### THE TASK
Once the pictures are set aside, copy the records below exactly as they stand.

___

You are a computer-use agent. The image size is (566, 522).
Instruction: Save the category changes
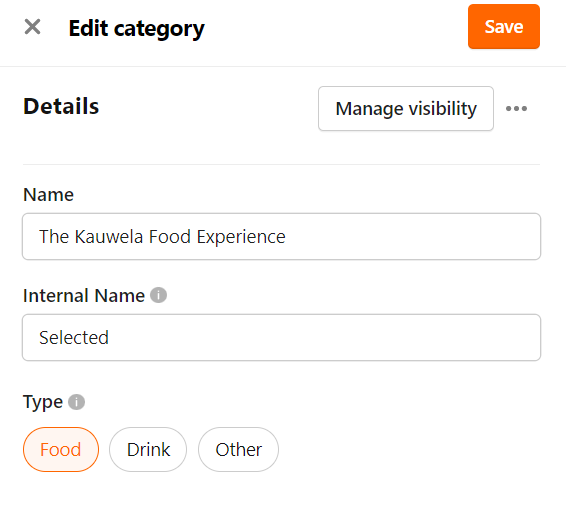(504, 26)
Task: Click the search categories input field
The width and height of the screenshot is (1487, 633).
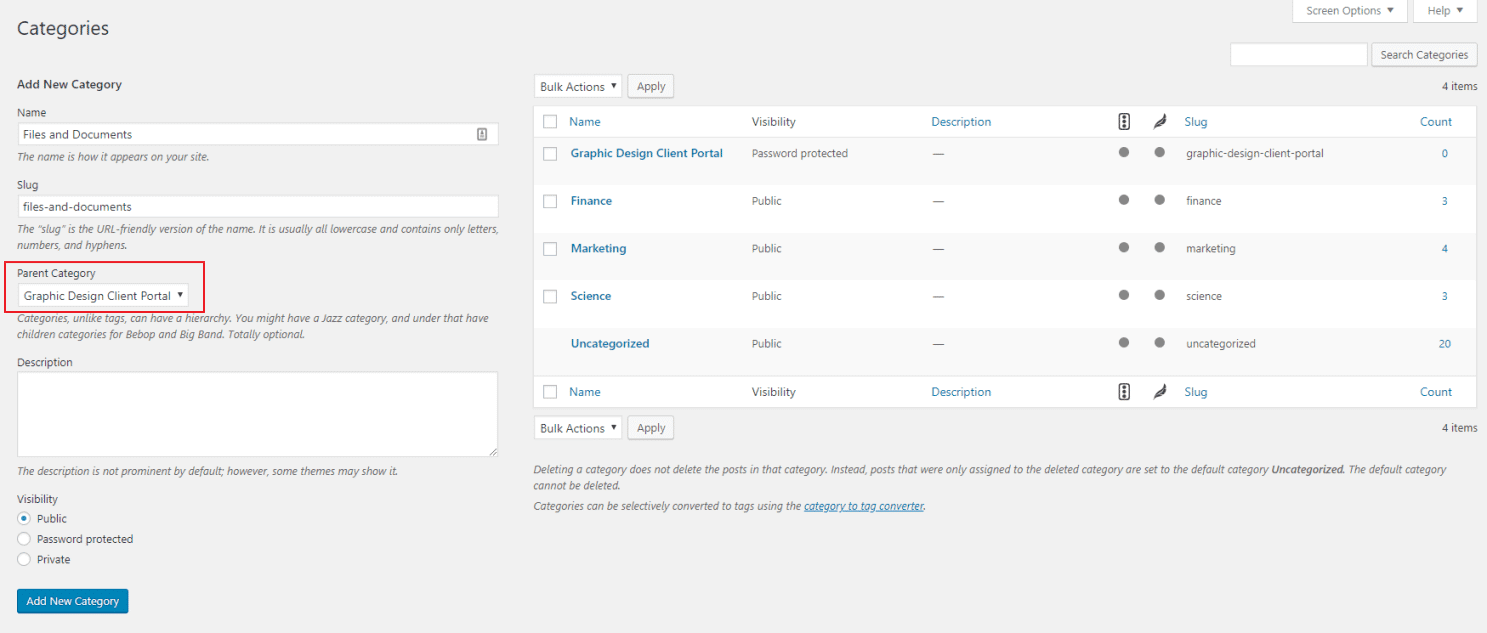Action: [1298, 54]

___

### WORKED SOLUTION
You are a computer-use agent. The image size is (566, 522).
Instruction: Save the category changes
(504, 26)
Task: Click the search categories input field
The width and height of the screenshot is (1487, 633).
Action: [1298, 54]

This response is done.